Can a town come to you and say we want you to come, and you will?
It’s not a guarantee that we will, but we don’t go into a community residency unless we’ve been invited. Part of that invitation means reading our literature, the documents that are available for download on our website so that you understand our methodologies and the way that we work, the way we like to organize within in a community, the way we like to work with people. If you’ve done that kind of due diligence, and there are people who have identified a problem in the community, or something you’d like to address, or a challenge that you’re facing, or even an opportunity, and you know who we are and what we do, and you get in touch with us, if we can within our capacity work with you, generally we will.
Is there a charge?
It depends on the conditions that we’re going into and what people are able to offer. If people are in need and are inspired by the work and they want to work with us and they want either training or a residency, we just build it according to the availability and the needs of the people. We’re not able to work for free a lot, because obviously we have to sustain ourselves, but it’s highly negotiable in terms of time, in terms of compensation. In general, we’re going to ask more compensation from say a large institution that has that kind of thing. But for, let’s say an inner city community of color really with no infrastructure or without any kind of attachment to an elite institution wants help, whatever we can do we’re going to try to find, even it’s just a series of conversations.
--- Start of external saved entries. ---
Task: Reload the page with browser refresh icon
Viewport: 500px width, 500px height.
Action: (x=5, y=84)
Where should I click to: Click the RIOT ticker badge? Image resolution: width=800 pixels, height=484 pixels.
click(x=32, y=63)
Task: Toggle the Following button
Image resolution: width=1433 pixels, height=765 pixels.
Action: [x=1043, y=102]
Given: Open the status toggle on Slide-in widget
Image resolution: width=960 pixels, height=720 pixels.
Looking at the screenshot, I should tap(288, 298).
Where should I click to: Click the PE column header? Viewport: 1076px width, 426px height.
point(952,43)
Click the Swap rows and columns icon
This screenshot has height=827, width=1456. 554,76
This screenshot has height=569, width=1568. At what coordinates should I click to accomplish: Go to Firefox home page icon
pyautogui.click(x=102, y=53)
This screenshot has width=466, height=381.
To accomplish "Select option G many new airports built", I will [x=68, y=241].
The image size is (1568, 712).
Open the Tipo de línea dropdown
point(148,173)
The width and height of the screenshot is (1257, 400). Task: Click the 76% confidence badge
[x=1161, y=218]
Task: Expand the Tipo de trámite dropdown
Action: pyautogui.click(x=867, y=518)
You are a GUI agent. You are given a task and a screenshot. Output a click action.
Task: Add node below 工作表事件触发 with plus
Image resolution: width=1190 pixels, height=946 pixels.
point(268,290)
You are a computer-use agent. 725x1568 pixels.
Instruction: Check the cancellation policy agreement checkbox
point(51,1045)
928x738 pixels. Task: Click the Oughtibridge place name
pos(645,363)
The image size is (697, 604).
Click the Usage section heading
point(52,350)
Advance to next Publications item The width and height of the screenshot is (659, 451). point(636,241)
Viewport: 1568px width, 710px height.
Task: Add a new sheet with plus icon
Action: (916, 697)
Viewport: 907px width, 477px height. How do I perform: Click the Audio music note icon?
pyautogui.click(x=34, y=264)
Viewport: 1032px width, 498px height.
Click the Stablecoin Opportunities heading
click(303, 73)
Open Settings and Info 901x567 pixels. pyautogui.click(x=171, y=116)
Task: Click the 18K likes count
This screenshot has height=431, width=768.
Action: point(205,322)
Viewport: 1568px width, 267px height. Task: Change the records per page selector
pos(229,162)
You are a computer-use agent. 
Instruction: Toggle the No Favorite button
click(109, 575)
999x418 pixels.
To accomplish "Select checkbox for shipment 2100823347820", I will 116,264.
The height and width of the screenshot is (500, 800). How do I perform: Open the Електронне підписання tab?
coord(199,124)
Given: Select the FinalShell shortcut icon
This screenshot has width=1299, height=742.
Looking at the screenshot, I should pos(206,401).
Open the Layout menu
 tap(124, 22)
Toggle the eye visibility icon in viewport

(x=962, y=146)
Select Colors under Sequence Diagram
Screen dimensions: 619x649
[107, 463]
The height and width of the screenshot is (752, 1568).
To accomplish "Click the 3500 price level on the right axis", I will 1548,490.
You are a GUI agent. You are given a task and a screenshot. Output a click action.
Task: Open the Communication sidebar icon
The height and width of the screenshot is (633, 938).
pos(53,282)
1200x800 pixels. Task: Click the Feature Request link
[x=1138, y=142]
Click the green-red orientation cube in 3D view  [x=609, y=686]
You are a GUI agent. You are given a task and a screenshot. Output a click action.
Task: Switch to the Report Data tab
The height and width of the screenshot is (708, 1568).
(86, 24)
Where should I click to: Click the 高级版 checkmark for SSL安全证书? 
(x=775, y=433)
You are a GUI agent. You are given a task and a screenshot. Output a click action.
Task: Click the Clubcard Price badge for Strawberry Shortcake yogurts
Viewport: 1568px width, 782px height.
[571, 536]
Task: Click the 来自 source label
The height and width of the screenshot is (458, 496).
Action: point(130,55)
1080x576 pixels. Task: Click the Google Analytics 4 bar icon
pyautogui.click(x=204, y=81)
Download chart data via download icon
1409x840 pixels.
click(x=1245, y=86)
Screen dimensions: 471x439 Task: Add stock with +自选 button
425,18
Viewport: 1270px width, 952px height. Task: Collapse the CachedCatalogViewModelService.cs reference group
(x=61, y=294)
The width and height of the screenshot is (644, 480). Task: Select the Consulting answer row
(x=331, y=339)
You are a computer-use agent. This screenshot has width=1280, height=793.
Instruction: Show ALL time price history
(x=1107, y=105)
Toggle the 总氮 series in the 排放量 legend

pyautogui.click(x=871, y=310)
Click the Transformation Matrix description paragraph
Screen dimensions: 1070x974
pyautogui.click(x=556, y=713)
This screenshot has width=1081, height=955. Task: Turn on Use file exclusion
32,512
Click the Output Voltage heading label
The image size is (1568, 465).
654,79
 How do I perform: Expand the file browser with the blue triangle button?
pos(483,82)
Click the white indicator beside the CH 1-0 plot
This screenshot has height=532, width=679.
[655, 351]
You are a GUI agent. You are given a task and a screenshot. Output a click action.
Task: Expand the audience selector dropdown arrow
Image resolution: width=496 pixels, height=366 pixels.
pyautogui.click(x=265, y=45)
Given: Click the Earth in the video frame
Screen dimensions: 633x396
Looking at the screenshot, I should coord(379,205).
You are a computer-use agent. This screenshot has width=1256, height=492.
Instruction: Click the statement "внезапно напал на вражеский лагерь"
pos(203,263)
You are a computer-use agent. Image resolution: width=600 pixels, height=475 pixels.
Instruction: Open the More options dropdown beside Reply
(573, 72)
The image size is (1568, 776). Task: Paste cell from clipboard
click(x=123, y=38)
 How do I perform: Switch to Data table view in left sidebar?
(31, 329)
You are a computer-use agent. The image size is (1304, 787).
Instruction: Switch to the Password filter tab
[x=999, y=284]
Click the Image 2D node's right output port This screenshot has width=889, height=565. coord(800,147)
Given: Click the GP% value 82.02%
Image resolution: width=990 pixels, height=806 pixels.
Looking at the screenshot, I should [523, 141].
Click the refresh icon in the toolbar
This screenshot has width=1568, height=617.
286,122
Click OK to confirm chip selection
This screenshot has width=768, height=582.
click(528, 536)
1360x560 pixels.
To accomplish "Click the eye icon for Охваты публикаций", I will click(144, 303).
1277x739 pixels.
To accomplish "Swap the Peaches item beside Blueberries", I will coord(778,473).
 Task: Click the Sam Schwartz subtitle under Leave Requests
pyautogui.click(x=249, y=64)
Whatever we can do.
How do you define a residency in terms of time?
Some are less than a week. A brief story circle training residency might be three days if that’s what works out best for both parties. Then there are extreme examples in the other direction. We’ve had 25, 30-year, very elaborate, in-depth community cultural exchanges and artistic collaborations with communities like the Zuni Pueblo in Zuni, New Mexico. There’s a Zuni theater company there called Idiwanan An Chawe. Over the course of many years, we created a play with them called “Corn Mountain/Pine Mountain,” that had both Appalachian traditional song and storytelling and Zuni song and storytelling. The script was published in a volume that is bilingual, that has the Zuni language on one side, English on the other, and that book became the textbook for teaching the Zuni language. That culture, like a lot of Appalachian cultures, is rapidly disappearing and changing in the modern age.
We’ve had similar partnerships – partnerships with Junebug Productions in New Orleans, which is an African-American theater company, and with Pregones Theater Company in the Bronx, which is a Puerto Rican working-class theater company. Intercultural exchange is another huge part of what we do, because there’s no real point in promoting and advocating and building Appalachian arts and storytelling if we’re not connecting our communities and saying, “What are the economic conditions and the social conditions that we’re facing here that other people are facing elsewhere that we might assume we know nothing about, who are strangers to us or live really differently from us? What is the commonality there?”